By Dave Muoio | June 12th, 2019
Yesterday, CVS Health unveiled Vendor Benefit Management, a new service that will help CVS Caremark pharmacy benefit management (PBM) clients roll out and manage third-party health products.
As the service is applicable to both digital and non-digital health and wellness products, the company has decided to inaugurate its initiative by announcing Big Health — maker of the CBT-based sleep app Sleepio — as the first vendor participating in the service.
“Given that poor-quality sleep and insomnia affect approximately 30 percent of adults, and is a condition that can impact a wide variety of mental health conditions, we are pleased to be working with Big Health to help make their digital therapeutic product, Sleepio, more accessible,” Dr. Troyen A. Brennan, chief medical officer at CVS Health, said in a statement. “Big Health’s commitment to clinical evaluation and research aligns with our focus on applying evidence-based medicine to provide our clients and their members with access to appropriate health solutions and services, and many of our clients are interested in adopting this platform to help increase member access to these types of solutions, including Sleepio.”
According to the announcement, Vendor Benefit Management will help PBM clients access negotiated pricing, real-time and standardized member eligibility verification, easy billing and payment processing, and standardized result reports for supported vendors and products. Designed as an open platform that will support a range of vendors and products, CVS Health said it will be looking to smoking cessation and substance abuse support, medication adherence, care management and benefit navigation products as potential additions to the service down the road.
WHY IT MATTERS
For Big Health CEO Peter Hames, the inclusion of his company’s digital product is another stepping stone on the way to broader adoption and reimbursement of digital therapeutics.
“The challenge is not just in developing [digital] products — we now have very effective products — but how do we distribute and gain reimbursements for those products in a very, very scalable way, in a way that allows not just the really early adopters to buy and then offer to their populations?” Hames asked MobiHealthNews. “What this partnership with CVS offers, specifically in the context of digital therapeutics, is a new pathway to facilitate that mainstream adoption of a digital therapeutic.”

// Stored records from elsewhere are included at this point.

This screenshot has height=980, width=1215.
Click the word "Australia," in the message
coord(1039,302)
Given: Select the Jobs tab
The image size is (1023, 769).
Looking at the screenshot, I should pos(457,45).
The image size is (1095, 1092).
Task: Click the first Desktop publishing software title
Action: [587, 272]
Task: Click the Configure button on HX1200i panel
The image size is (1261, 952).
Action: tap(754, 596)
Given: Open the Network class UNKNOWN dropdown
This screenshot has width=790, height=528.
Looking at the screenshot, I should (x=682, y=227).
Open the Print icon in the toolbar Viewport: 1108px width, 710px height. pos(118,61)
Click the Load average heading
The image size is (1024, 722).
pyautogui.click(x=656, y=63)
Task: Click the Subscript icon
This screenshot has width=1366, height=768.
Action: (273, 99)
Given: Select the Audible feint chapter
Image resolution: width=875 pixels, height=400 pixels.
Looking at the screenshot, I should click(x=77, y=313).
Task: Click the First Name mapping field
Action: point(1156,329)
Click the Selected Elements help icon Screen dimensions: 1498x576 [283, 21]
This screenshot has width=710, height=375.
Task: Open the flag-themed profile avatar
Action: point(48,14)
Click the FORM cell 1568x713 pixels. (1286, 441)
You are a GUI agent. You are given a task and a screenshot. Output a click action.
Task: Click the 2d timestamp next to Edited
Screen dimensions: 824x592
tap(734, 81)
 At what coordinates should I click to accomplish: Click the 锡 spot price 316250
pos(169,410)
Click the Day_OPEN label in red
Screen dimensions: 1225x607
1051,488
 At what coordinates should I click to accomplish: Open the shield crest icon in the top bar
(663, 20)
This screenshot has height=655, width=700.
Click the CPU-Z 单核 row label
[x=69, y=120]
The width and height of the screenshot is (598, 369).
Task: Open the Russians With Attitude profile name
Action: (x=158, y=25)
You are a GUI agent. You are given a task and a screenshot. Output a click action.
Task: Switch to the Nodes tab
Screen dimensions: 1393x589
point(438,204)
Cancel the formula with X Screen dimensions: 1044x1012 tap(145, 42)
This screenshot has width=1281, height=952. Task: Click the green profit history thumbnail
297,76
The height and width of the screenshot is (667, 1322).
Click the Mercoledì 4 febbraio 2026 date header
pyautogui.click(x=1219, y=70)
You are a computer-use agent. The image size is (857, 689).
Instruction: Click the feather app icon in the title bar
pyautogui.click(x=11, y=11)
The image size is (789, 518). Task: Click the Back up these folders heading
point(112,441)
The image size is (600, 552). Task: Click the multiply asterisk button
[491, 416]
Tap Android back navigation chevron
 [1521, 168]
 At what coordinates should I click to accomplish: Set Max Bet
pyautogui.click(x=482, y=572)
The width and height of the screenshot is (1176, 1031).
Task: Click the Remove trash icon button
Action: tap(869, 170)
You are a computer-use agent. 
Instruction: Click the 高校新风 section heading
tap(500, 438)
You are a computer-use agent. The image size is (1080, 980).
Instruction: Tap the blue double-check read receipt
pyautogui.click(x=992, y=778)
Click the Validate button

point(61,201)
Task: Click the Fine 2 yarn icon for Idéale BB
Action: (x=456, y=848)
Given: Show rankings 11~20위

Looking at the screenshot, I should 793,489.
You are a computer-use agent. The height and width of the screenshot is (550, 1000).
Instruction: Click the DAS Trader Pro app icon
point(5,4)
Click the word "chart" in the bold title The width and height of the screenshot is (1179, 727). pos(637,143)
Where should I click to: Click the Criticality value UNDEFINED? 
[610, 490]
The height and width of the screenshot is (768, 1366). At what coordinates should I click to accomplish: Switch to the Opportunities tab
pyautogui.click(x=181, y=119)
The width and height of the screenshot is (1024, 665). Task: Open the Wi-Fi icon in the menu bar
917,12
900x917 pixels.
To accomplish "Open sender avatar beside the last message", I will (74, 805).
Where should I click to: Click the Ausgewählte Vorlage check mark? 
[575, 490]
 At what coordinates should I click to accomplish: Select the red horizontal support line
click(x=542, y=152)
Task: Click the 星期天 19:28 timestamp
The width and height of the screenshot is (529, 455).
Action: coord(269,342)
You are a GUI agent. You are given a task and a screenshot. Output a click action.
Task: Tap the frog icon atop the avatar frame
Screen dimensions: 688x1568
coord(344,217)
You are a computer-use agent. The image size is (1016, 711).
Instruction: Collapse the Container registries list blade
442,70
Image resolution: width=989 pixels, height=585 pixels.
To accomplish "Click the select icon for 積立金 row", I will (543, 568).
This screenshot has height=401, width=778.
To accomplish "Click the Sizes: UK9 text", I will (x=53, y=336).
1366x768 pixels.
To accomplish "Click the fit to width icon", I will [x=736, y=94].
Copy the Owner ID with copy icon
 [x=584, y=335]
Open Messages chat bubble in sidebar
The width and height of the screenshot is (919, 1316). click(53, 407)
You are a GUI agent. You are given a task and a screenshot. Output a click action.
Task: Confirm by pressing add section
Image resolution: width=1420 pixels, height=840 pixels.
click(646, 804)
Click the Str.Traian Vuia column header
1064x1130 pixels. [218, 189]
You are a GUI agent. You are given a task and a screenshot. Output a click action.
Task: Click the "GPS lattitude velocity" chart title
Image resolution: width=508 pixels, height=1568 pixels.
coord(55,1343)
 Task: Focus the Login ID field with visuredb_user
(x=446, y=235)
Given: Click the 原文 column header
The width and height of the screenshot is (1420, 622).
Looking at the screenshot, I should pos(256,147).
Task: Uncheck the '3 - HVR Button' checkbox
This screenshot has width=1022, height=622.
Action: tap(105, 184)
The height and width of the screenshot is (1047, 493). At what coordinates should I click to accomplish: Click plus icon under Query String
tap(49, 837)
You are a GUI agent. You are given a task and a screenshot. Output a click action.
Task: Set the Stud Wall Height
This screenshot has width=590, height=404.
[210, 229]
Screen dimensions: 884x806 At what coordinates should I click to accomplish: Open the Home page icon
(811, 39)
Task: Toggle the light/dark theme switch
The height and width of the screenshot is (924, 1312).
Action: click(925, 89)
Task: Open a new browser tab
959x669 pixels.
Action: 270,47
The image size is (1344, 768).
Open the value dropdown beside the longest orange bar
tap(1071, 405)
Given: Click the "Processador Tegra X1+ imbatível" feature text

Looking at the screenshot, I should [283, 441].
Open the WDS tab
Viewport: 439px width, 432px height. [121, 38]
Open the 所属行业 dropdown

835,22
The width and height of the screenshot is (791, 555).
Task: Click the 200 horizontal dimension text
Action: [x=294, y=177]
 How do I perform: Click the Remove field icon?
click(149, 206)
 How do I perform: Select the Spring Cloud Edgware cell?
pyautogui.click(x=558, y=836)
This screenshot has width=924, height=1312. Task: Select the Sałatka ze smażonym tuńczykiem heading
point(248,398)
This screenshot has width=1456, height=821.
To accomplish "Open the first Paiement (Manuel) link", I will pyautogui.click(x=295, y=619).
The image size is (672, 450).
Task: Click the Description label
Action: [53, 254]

Sleepio, Hames explained, has been deployed for several years and has a clear body of evidencesupporting its effectiveness. This was a major factor toward winning the support of a healthcare company with the clout of CVS Health, and provides an incentive for other digital health companies seeking major support to spend the time and effort validating their products.
“If we are serious as an industry about really fulfilling our potential to offer a real mainstream modality of healthcare, we have to be held and hold ourselves accountable to exactly the same high bar that any other domain of therapeutic would be held to,” he said. “In my view, that’s absolutely critical. The prospect is that in three to five years time they’re not digital therapeutics, they’re just therapeutics.”
THE LARGER TREND
It was less than a month ago that digital therapeutics earned a vote of confidence from another PBM when Express Scripts announced the release of a stand-alone digital health formulary. This tool requires digital health devices or software to undergo review by physicians, pharmacists and other experts to prove their outcomes, value, usability and security.
Meanwhile, the calls for digital therapeutic validation have been growing louder and louder, with providers and industry members alike looking to establish accountability across the heterogeneous landscape of digital health. New partnerships with established pharma players has earned some of these novel treatments recognition and a path to market, although such collaborations are not always without their challenges.